* AVAILABLE RECORDS:
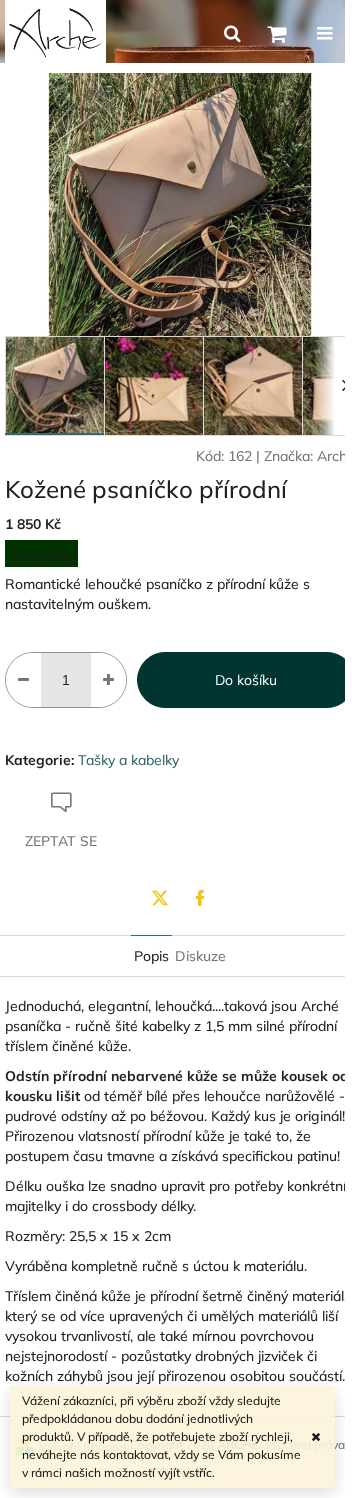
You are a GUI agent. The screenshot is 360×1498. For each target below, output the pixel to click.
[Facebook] (200, 898)
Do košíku (246, 680)
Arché (336, 456)
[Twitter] (160, 898)
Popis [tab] (151, 956)
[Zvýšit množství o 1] (108, 680)
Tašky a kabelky (128, 760)
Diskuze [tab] (200, 956)
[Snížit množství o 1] (23, 680)
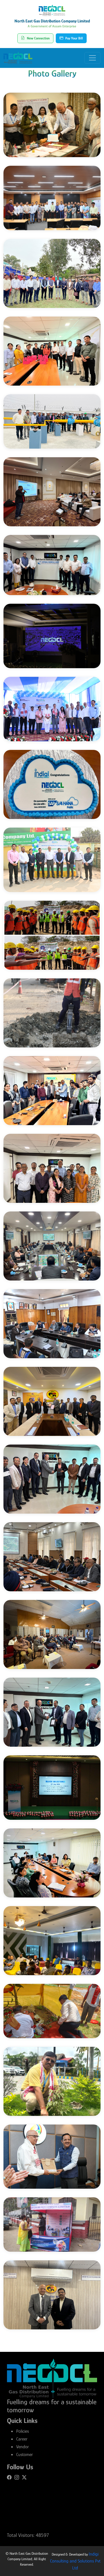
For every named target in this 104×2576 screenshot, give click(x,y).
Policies (22, 2431)
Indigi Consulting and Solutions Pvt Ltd (75, 2561)
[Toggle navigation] (92, 58)
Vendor (22, 2446)
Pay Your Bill (74, 38)
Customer (24, 2454)
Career (21, 2439)
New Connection (38, 38)
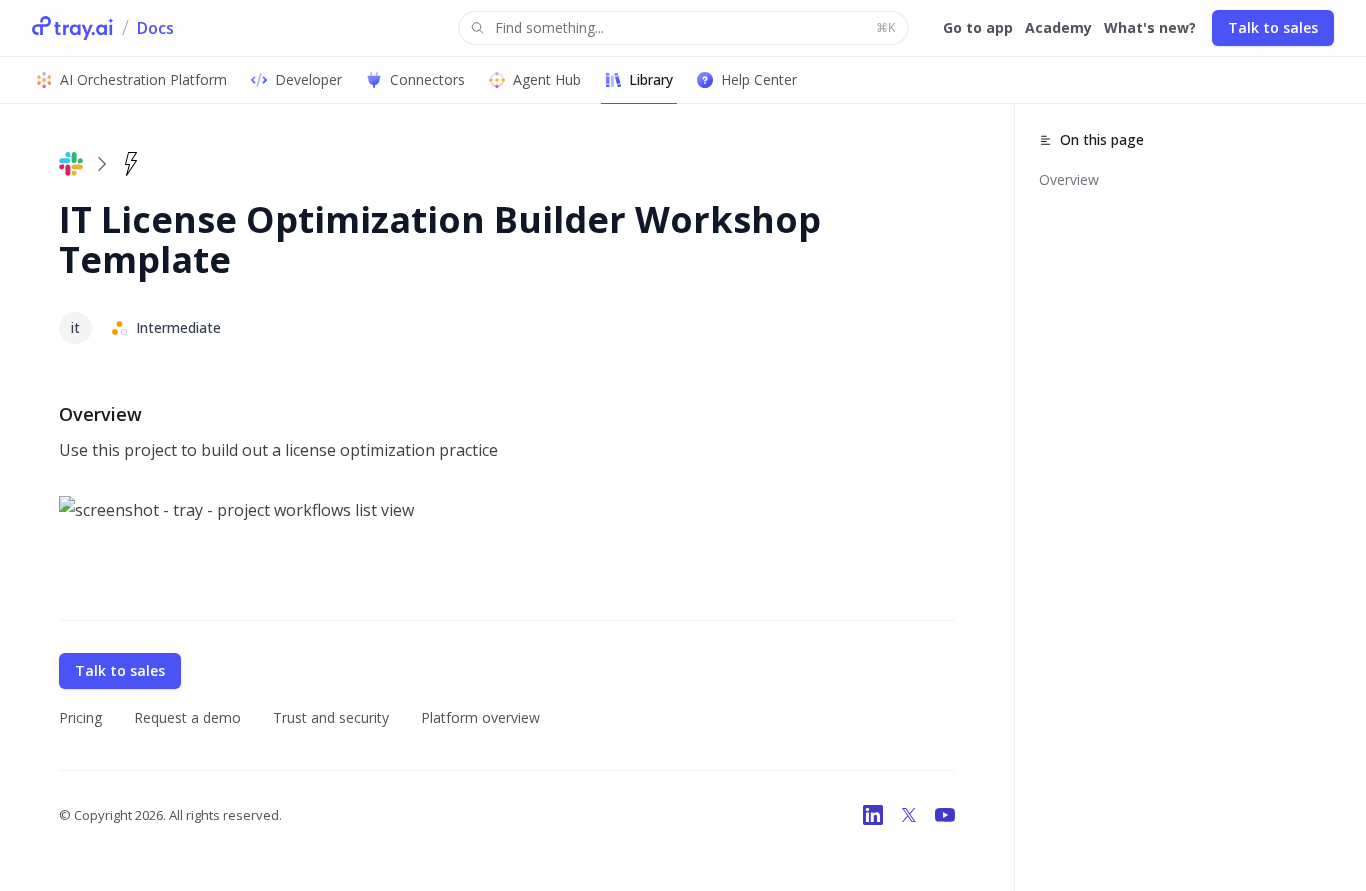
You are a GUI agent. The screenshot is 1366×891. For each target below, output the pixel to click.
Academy (1058, 27)
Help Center (759, 79)
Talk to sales (1273, 27)
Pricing (80, 717)
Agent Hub (547, 79)
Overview (1069, 179)
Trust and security (331, 717)
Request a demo (187, 717)
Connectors (427, 79)
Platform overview (480, 717)
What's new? (1150, 27)
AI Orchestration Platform (143, 79)
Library (651, 79)
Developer (308, 79)
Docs (155, 28)
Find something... (695, 27)
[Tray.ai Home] (73, 28)
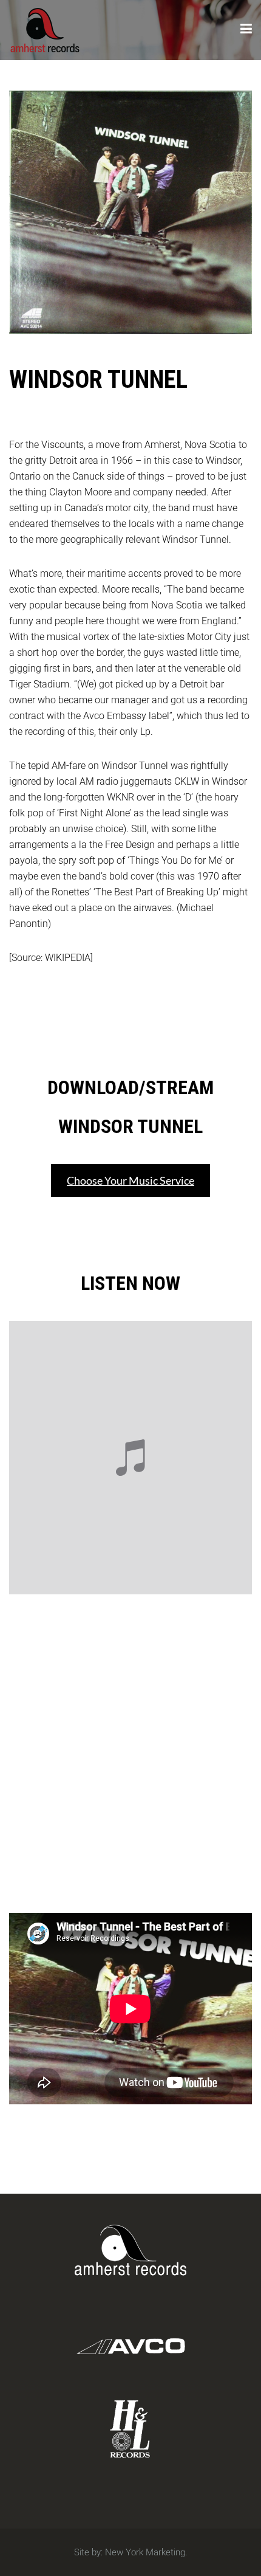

* BRIEF:
Give again, word for word, the line containing "Tašky a kabelky (128, 760)" and every line after it to the end of the records; leave out the pictures.

* SOLUTION FOR THIS TASK:
Tašky a kabelky (128, 760)
Diskuze [tab] (200, 956)
[Snížit množství o 1] (23, 680)
For every named target in this 104×2576 screenshot, give click(x,y).
Policies (22, 2431)
Indigi Consulting and Solutions Pvt Ltd (75, 2561)
[Toggle navigation] (92, 58)
Vendor (22, 2446)
Pay Your Bill (74, 38)
Customer (24, 2454)
Career (21, 2439)
New Connection (38, 38)
You are a GUI agent. The screenshot is 1366×891. For each target below, output the pixel to click.
Academy (1058, 27)
Help Center (759, 79)
Talk to sales (1273, 27)
Pricing (80, 717)
Agent Hub (547, 79)
Overview (1069, 179)
Trust and security (331, 717)
Request a demo (187, 717)
Connectors (427, 79)
Platform overview (480, 717)
What's new? (1150, 27)
AI Orchestration Platform (143, 79)
Library (651, 79)
Developer (308, 79)
Docs (155, 28)
Find something... (695, 27)
[Tray.ai Home] (73, 28)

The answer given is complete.